L’ampleur comparatiste de l’entreprise sempérienne se manifeste dans la structure même de *Der Stil*, dont le premier volume « élabore une histoire comparée du « principe du revêtement en architecture » qui décrit les rapports entre décor et structure du bâti dans différentes cultures et à différentes époques : « Nouvelle-Zélande et Polynésie ; Chine ; Inde ; Mésopotamie ; Phénicie et Judée ; Égypte. Ancien et Nouvel Empire ; Asie Mineure ; Grèce ; Grèce ; Rome ; époque chrétienne en Occident, en Orient ; Renaissance. » »
Les enjeux de la réception contemporaine
L’actualité de la pensée sempérienne, selon Kalinowski, réside dans sa capacité à éclairer les questionnements contemporains sur la reproductibilité, la mondialisation et les transformations des pratiques artistiques. L’auteure suggère une « « homologie structurale » entre le contexte dans lequel elle a vu le jour et celui dans lequel on la lit », citant Pierre Bourdieu. Cette homologie s’explique par les contradictions que Semper a observées et théorisées : « il assista à l’agonie de la normativité d’un système classique organisé autour des « ordres » et au délitement historiciste de ses valeurs absolues ; il observa le passage entre le monde organisé des corporations artisanales et les expérimentations des « artistes industriels » à destination de nouvelles couches d’acheteurs ».
La réception internationale de Semper, retracée par Kalinowski, révèle l’ampleur de l’influence de sa pensée sur l’anthropologie architecturale contemporaine. L’auteure mentionne que « La réception internationale de Semper a surtout été promue, au cours des dernières décennies, par les travaux de Wolfgang Herrmann et de Harry Francis Mallgrave, qui ont édité en 1989 le recueil The Four Elements of Architecture and Other Writings, longtemps demeuré l’ouvrage de référence pour ceux qui n’avaient pas accès aux textes allemands ».
L’anthropologie du masque et de la théâtralité
Une dimension particulièrement innovante de la pensée sempérienne réside dans son anthropologie du masque, que Kalinowski analyse à travers les sections 59 et 60 de *Der Stil*. Cette théorisation fait du revêtement architectural l’expression d’une pulsion humaine fondamentale de théâtralisation. L’auteure précise que « L’art naît du plaisir que les hommes prennent à revêtir des déguisements, qui procède en fin de compte d’un besoin de négation de la réalité et de la matérialité ».
Cette approche anthropologique distingue radicalement Semper des théories architecturales de son époque en faisant de l’architecture non pas l’expression d’une rationalité constructive, mais la manifestation d’une pulsion créatrice fondamentalement théâtrale. La mise en relation de cette théorie avec l’activité pratique de Semper comme architecte de théâtres et d’opéras révèle la cohérence profonde de sa pensée entre théorie et pratique.

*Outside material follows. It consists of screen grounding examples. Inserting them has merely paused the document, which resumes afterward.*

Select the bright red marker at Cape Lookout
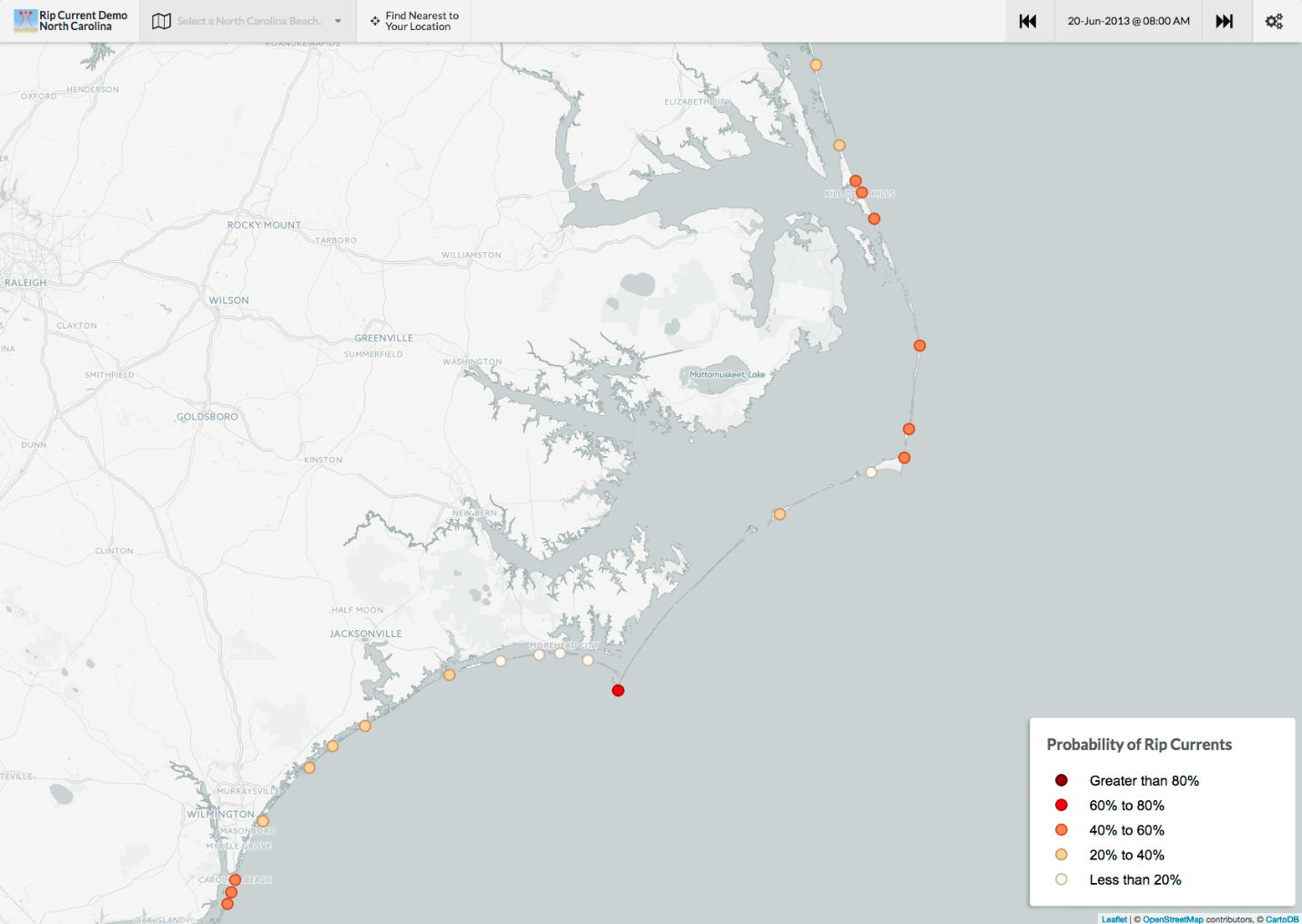 pyautogui.click(x=618, y=690)
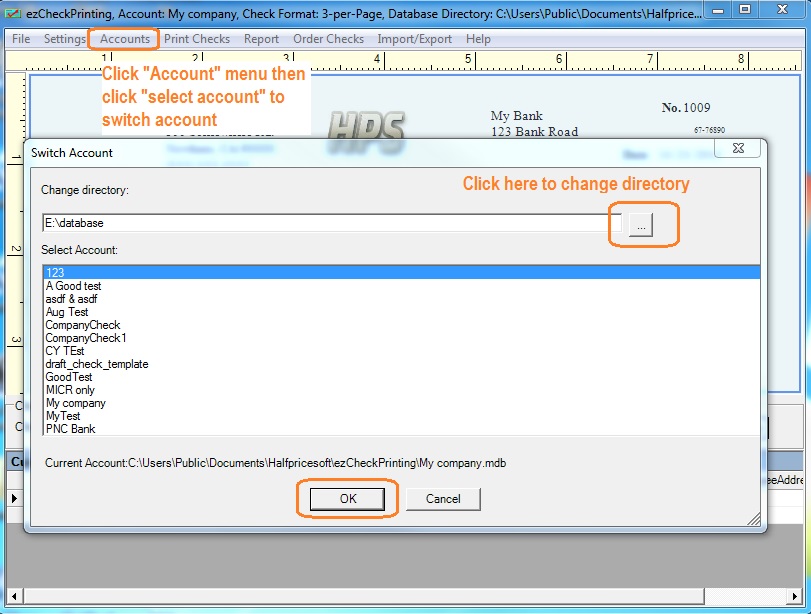Open the Report menu

(x=261, y=39)
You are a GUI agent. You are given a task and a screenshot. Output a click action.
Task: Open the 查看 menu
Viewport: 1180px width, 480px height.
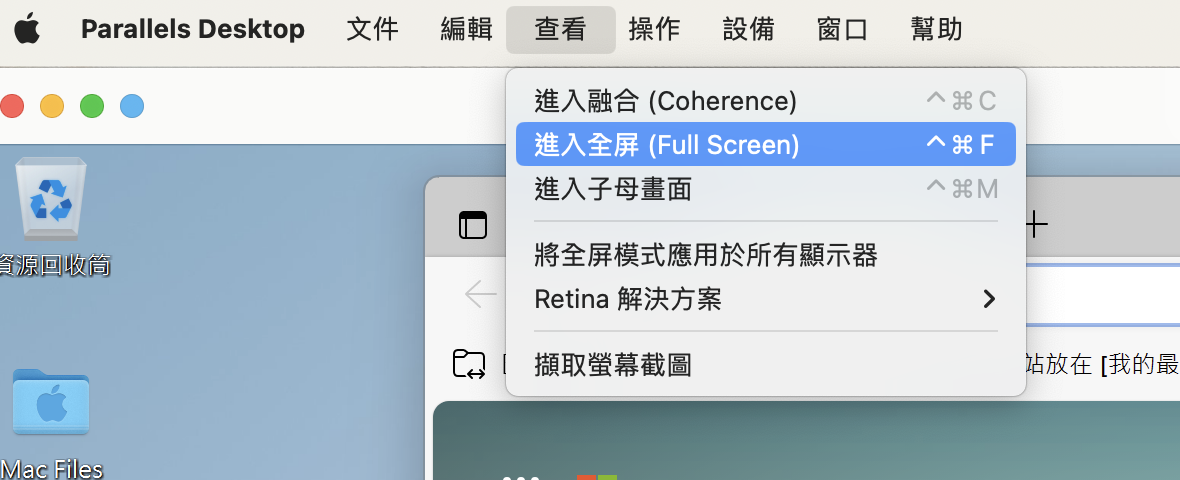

L’analyse de Kalinowski démontre ainsi que l’œuvre sempérienne constitue une anthropologie architecturale d’une remarquable cohérence théorique, dont l’actualité réside dans sa capacité à articuler questions techniques, esthétiques et anthropologiques dans une perspective comparatiste qui dépasse les cadres disciplinaires traditionnels.